Red Hat OpenStack Platform 13.0

Issue

  • When an instance is evacuated from one compute to another, allocations for that particular instance remains on the previous host.
  • Deleting the stale allocations for the previous host from placement also deletes the allocations of the active instances from the current host.

Resolution

  • Delete stale allocations from placement using nova-manage command if the issue is observed in RHOSP16.1 or RHOSP13 where nova version is openstack-nova-17.0.13-16.el7ost or a higher version. Follow the steps given in the article to use nova-manage command to delete stale allocations.
  • Delete the allocations from the resource provider by following the below steps.
  • Obtain the UUID of the compute node and set it to a variable.

    # nova hypervisor-list
    # uuid="<$uuid obtained from above command>"   
    
  • Get placement endpoint and token by running the below commands.

    # PLACEMENTENDPOINT=`openstack endpoint list --service placement --interface public -f value -c URL`
    # TOKEN=`openstack token issue -f value -c id`
    
  • Get the allocations of the resource provider.

    # curl -X GET ${PLACEMENTENDPOINT}/resource_providers/${uuid}/allocations -H "X-Auth-Token:${TOKEN}" -H "Openstack-API-Version: placement latest" | jq .
    
  • If you find certain allocations in the above output then you can delete as below.
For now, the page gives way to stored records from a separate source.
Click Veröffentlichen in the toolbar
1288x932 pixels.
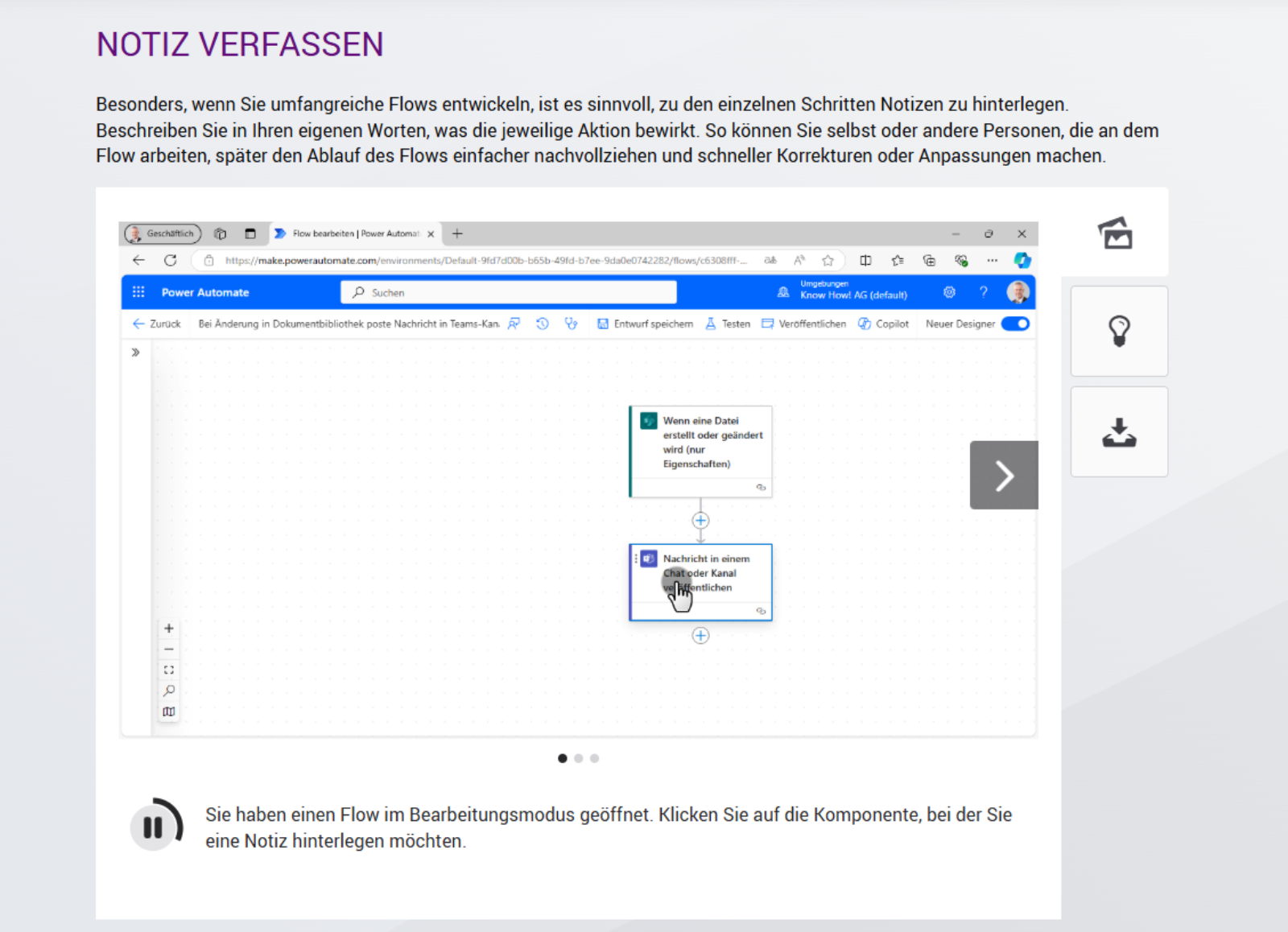coord(803,324)
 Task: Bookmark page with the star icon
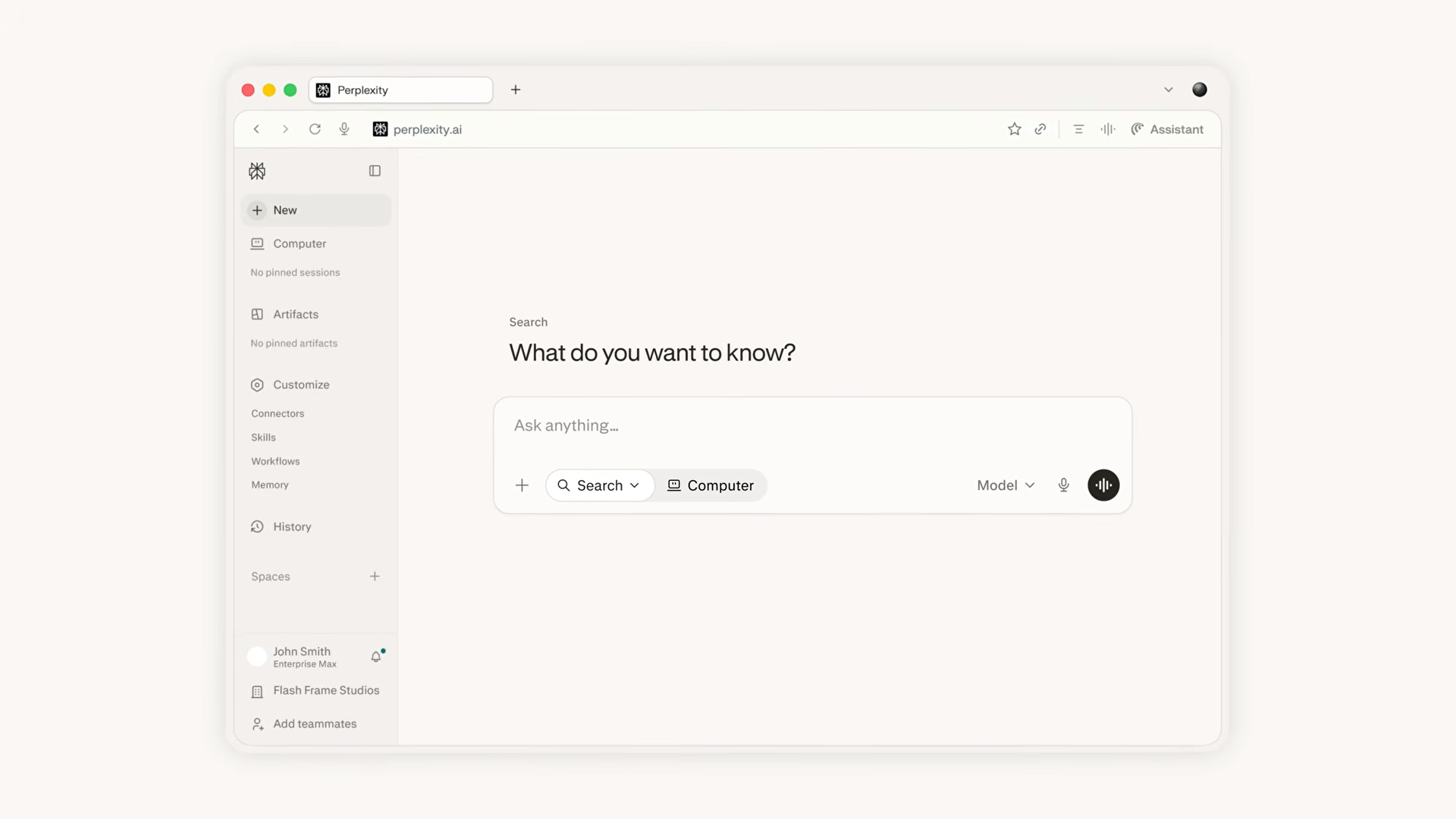pos(1015,129)
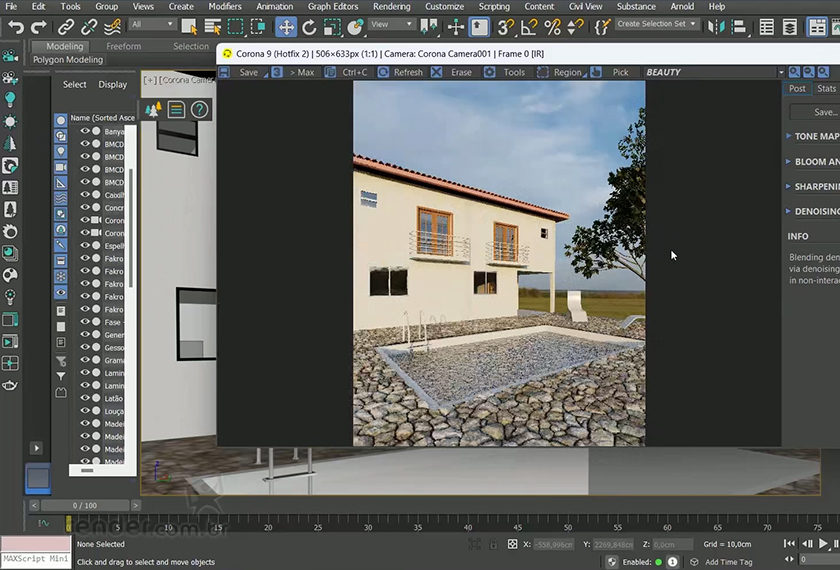Select the Move transform tool
The width and height of the screenshot is (840, 570).
coord(286,27)
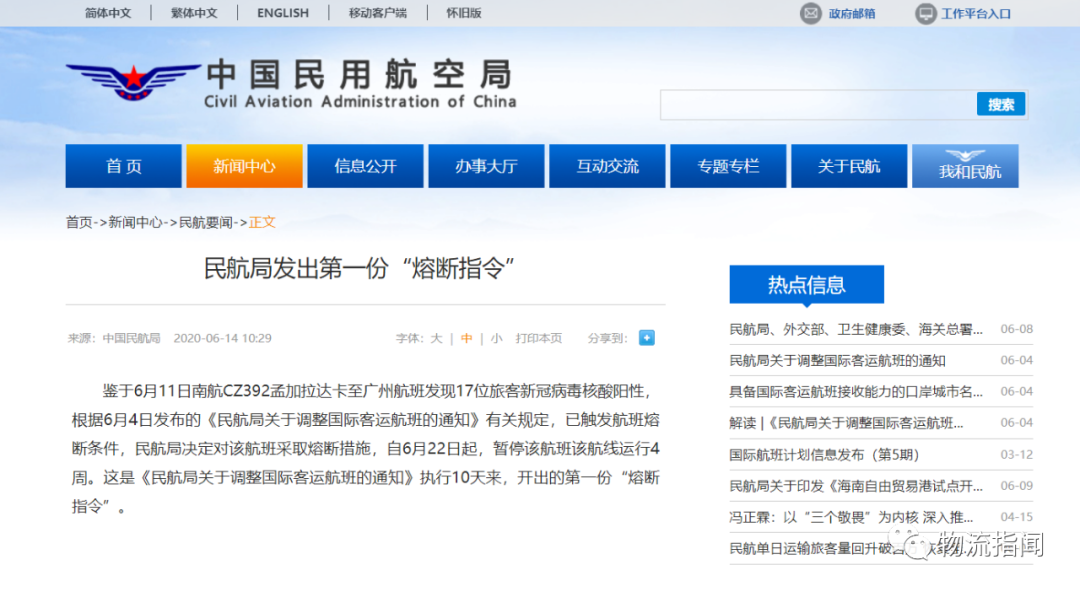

Here replace with the UUID of the allocations obtained in the above output.

    #curl -X DELETE ${PLACEMENTENDPOINT}/allocations/<ID> -H "X-Auth-Token:${TOKEN}" -H "OpenStack-API-Version: placement latest"
    
  • After deleting the allocations, verify if the instances are still active.

  • Then perform a cold migration of the Instances to regain the allocations.

    # openstack server stop <UUID>
    # openstack server migrate <UUID>
    

Root Cause

  • When evacuating an instance if the compute service on the source host is stopped then the records in placement information are not deleted automatically.
  • As a result, nova-compute service cannot communicate to nova-conductor service running on the controller so details are not shared there and in results nova-compute remains in an impression that still holds the instance.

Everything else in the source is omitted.